How other people handle this? Have you an approximate upper limit and then make abbreviations or is it worth the pain to handle such long names?

A class is supposed to represent a type of thing: it's a noun (not a verb, and certainly not a whole a sentence).

I like to describe my things using one or two words, maybe three: just one noun, or a compound noun (like in German), or maybe an adjective and a noun.

For example, here's a list of some of my classes in one project:

Ancestors.cs
Block.cs
BlockCollection.cs
BlockDocument.cs
BlockInline.cs
BlockInlineText.cs
BlockListBullet.cs
BlockListItem.cs
BlockP.cs
BlockSequence.cs
BlockTable.cs
BlockText.cs
BlockTextParent.cs
Border.cs
BorderEdges.cs
Box.cs
Canvass.cs
CaretLocation.cs
CaretLocationAndNode.cs
CaretLocationAndPoint.cs
CaretLocationData
CaretLocationPair.cs
CaretLocationPairAndPoint.cs
CaretsInBlock.cs
DebugDumpDom.cs
DebugOutput.cs
Display.cs
Displayed.cs
DocumentHandle.cs
DomDocument.cs
DomDocumentFragment.cs
DomElementBody
DomElementHandle.cs
DomElementTag.cs
DomEvent.cs
DomList.cs
DomNode.cs
DomNodeChild.cs
DomRange.cs
DomRangeBase.cs
DomTextBody.cs
DomTextHandle.cs
Edge.cs
Editing.cs
EditingState.cs
Editor.cs
EditorAction
EditorActions
EditorMutations.cs
EditorTransaction
EventListeners.cs
ExtractedRangeInDomDocument.cs
ExtraDebugInformation.cs
FormControl.cs
... etc ...

As you can see, most class names are just two words (a compound noun).

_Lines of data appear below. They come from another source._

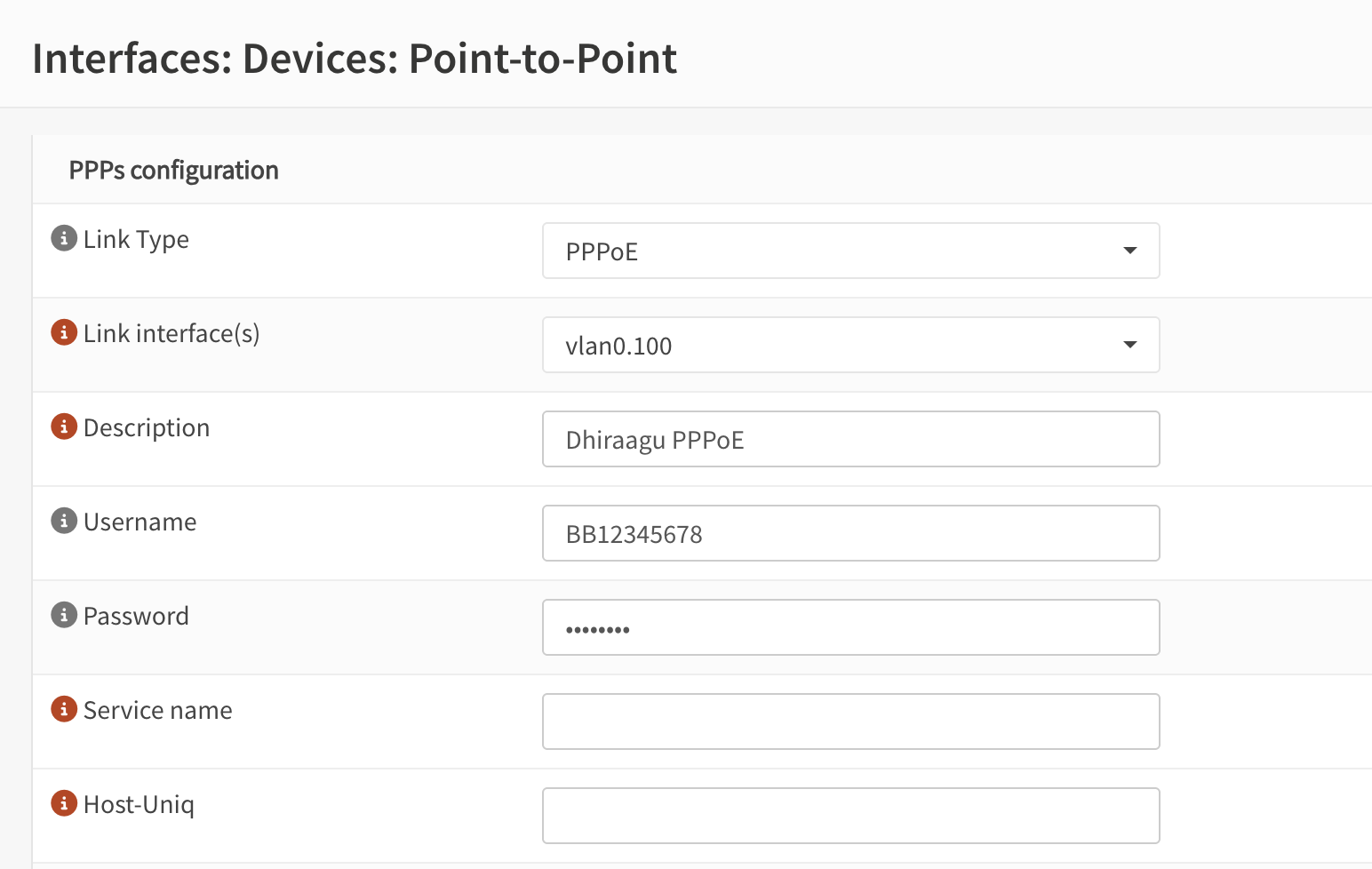Image resolution: width=1372 pixels, height=869 pixels.
Task: Click the info icon beside Password
Action: pyautogui.click(x=63, y=614)
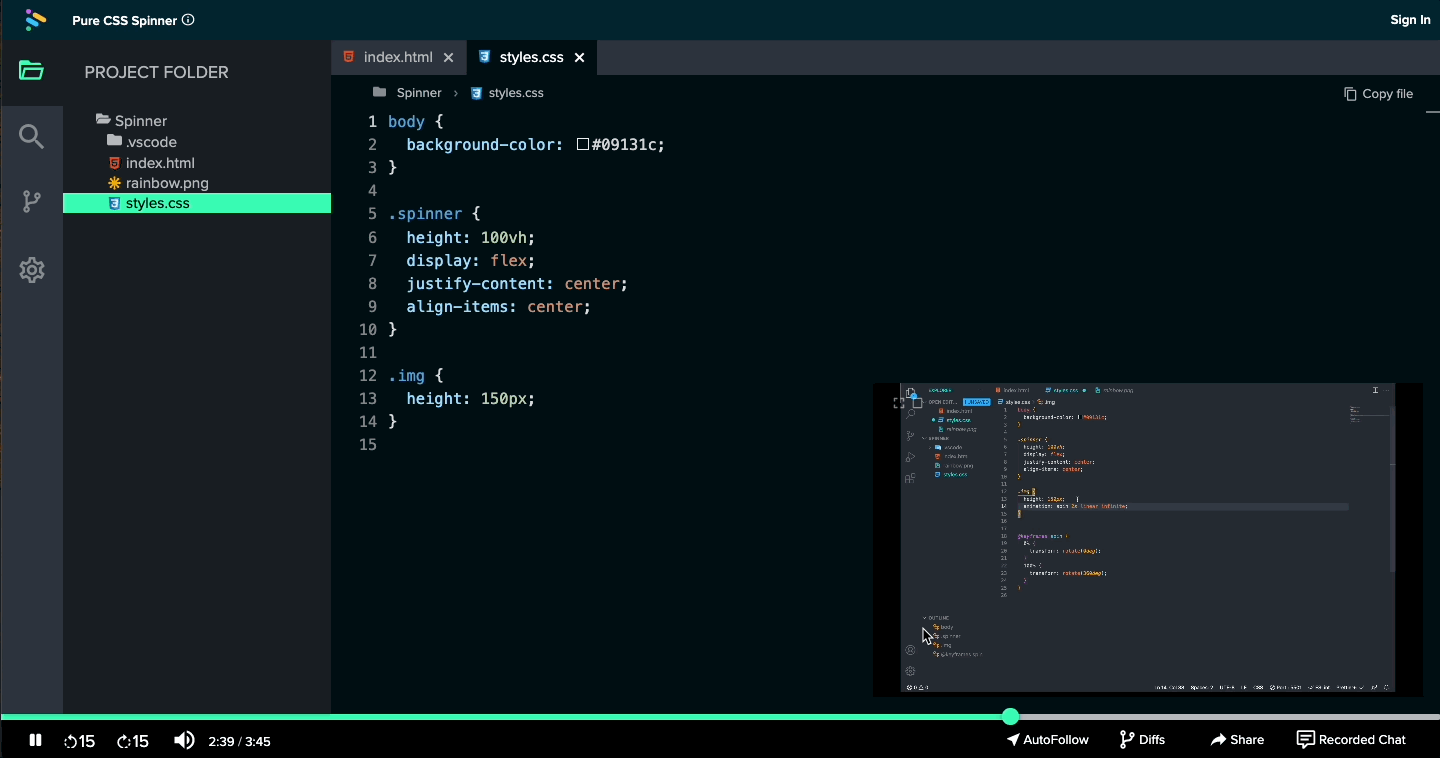Screen dimensions: 1440x758
Task: Click the Scrimba logo icon
Action: pyautogui.click(x=36, y=20)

I also use namespaces to separate classes into different categories and different projects (which helps to keep the names of the classes shorter: because some or most of the hierarchical information is in the namespace name, not the class name).

If I'm fortunate, then class names are unique or almost unique after the first few letters: so if I type in the first few letters, I can then select the specific class using Intellisense. For that reason, I don't need to use abbreviations.

ChrisW
Some of these classes look more like attributes. CaretLocation, ExtractedRangeInDomDocument, etc. Also, class names that have the word `And` is a good sign that you actually have two classes.
Dave Jarvis
@Dave Jarvis - Yes they are actually two classes: a class with `And` in its name is a group of things. For example, `CaretLocationAndNode` is constructed from a `CaretLocation` instance and a `DomNode` instance (and includes references to these instances among its data members).
ChrisW
+1 There's nothing wrong with introducing many classes, as long as it's meaningful in your domain. I'd rather have an `AmountAndCurrency` class instead of two separate objects describing the value of a product. The `AmountAndCurrency` concept usually goes by the name `Price`, but not *all* valid compound classes have an actual name of its own.
Niels van der Rest
Here I have both: separate objects, and combined objects. `DomNode` instances are the fabric of the tree-like document; `CaretLocation` instances are the user selection on the rendered document; and `CaretLocationAndNode` instances are temporary/transient objects which contain the information needed to raise the mouse events to which a user can subscribe. `DomNode` is happy and self-contained (and sufficiently complicated already) without knowing about `CaretLocation`, and likewise `CaretLocation` doesn't know about `DomNode`: hence the need for a third class, which combines/aggregates them.
ChrisW
A: 

Regarding the example of ProjectContractChargingPeriodProjectAccountReferenceVM, you can refactor it into something like this:

namespace Project
{
  public class ContractChargingPeriod implements IAccountReference
  {
    ...
  }

  public interface IAccountReference
  {
    ...
  }
}

The ContractChargingPeriod is dealing with all the business logic related to contract charging periods. The fact that it implements IAccountReference also tells that the object refers to an account, but without specifying this in the class name.

You can create simple viewmodels that reflect the contents of these types, but the viewmodels themselves should not contain any business logic. The viewmodels can use the same structure as the example above, but should be defined in a separate namespace.